Sie ließen sich Blut abnehmen, 10 ml. Die weißen Blutkörperchen wurden auf das Brustkrebsgen untersucht. Das Ergebnis erhielten die Schwestern gleich am nächsten Tag, weil das Genprofil ihrer Familie im Zentrum bereits bekannt war.
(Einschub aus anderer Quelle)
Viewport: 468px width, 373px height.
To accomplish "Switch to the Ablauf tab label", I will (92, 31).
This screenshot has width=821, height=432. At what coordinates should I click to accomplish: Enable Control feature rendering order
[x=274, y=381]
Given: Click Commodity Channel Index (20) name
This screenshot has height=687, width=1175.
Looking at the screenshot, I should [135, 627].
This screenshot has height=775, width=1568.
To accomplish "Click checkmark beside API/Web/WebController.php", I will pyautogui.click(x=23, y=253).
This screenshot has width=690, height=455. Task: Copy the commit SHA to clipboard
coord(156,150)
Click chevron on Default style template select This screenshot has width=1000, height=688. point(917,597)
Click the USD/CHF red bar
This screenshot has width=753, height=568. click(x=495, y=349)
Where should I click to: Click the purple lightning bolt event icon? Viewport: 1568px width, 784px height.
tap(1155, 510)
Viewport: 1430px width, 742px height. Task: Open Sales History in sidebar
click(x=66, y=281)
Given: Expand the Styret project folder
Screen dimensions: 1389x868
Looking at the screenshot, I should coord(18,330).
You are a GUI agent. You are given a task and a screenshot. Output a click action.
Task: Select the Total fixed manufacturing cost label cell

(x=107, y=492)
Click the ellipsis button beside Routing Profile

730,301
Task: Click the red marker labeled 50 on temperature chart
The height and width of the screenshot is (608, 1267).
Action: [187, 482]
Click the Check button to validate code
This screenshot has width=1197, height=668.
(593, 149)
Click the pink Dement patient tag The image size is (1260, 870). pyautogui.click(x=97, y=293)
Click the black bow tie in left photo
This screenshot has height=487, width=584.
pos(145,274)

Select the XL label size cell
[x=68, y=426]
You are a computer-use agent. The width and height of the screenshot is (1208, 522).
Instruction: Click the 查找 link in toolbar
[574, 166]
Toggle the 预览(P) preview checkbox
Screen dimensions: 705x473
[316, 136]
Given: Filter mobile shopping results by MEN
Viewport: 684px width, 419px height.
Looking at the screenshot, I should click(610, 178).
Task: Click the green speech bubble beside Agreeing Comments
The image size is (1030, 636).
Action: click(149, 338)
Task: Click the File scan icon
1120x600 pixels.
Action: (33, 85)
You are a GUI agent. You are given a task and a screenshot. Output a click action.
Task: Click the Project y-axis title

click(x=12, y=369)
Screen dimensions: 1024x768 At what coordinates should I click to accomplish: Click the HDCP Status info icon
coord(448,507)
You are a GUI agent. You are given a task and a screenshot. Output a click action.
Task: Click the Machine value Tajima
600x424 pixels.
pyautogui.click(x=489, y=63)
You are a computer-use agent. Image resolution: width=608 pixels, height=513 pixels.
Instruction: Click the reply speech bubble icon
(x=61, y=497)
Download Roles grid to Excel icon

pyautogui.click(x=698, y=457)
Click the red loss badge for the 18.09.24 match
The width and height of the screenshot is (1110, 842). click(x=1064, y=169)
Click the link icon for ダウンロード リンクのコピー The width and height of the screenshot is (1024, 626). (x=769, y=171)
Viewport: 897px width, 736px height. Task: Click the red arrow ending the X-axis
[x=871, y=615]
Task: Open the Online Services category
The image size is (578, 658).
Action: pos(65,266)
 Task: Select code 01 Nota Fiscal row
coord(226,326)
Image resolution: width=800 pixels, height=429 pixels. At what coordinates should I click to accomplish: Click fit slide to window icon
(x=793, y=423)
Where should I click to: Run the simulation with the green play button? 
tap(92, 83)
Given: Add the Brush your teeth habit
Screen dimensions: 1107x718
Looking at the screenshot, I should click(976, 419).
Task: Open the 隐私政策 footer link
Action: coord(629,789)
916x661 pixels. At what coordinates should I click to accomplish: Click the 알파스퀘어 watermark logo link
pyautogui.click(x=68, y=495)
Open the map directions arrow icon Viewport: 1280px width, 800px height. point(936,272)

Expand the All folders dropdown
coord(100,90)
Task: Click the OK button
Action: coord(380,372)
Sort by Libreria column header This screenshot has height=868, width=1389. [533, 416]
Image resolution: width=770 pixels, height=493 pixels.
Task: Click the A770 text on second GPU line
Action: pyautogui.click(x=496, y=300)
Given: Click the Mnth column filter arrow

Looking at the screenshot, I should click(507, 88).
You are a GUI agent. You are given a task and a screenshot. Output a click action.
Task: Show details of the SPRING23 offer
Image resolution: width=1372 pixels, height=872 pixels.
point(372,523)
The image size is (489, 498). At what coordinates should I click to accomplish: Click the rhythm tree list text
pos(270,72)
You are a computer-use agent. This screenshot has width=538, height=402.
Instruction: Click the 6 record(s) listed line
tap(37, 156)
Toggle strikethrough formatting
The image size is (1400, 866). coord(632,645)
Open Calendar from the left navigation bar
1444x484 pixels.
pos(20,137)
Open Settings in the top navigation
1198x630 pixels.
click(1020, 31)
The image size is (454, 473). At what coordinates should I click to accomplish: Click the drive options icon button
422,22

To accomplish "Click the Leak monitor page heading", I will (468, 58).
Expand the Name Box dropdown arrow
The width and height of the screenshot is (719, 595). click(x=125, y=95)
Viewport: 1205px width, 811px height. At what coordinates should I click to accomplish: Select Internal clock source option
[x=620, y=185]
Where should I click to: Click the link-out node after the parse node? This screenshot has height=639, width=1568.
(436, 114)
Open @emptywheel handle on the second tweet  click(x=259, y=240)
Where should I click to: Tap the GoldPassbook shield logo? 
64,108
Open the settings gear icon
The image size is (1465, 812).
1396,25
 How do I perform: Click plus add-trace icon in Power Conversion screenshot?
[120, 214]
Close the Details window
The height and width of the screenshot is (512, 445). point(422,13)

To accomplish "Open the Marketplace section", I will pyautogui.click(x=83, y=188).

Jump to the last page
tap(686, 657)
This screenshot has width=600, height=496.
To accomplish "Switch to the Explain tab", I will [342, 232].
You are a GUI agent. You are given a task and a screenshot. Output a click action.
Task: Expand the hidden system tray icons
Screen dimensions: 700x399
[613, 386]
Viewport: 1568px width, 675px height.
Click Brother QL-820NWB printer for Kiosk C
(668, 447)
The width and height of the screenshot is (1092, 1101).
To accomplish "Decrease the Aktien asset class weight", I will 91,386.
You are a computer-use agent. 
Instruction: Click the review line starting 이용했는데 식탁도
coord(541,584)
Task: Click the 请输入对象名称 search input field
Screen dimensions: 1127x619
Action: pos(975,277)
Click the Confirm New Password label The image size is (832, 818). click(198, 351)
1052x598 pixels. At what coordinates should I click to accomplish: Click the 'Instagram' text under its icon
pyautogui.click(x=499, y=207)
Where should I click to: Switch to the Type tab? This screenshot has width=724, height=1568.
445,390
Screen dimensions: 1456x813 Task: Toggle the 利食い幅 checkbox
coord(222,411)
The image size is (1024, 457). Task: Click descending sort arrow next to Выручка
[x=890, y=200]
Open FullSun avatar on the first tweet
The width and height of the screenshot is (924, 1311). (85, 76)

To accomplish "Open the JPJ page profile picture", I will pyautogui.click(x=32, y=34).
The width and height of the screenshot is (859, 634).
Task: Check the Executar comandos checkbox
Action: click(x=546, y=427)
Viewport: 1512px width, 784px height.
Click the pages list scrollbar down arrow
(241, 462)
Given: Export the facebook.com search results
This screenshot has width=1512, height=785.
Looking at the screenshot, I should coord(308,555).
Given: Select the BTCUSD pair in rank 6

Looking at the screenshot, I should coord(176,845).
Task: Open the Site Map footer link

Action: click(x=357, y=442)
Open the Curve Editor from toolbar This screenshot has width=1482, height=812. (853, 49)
Expertin Prof. Rita Schmutzler: „Bei erstmaliger Gensuche kann sich das bis zu drei Monaten hinziehen.“

Die Freude, dass Schwester Maria das BRCA 1 nicht geerbt hat, dämpfte den Schock der damals 21-jährigen Nadja: „Für mich stand früh fest, dass ich den Kampf gegen den Krebs rigoros angehe, falls ich das Gen habe. “ Mit 25 traf die Bonnerin die Entscheidung, sich prophylaktisch beide Brüste abnehmen zu lassen. Bereut hat sie diesen Schritt nie. „Ich bin jetzt mit meinem Busen zufriedener als vorher. Nicht aus optischen Gründen, sondern weil ich keine Angst mehr vor ihm habe.“ Letztes Jahr hat sie geheiratet - ihren langjährigen Freund.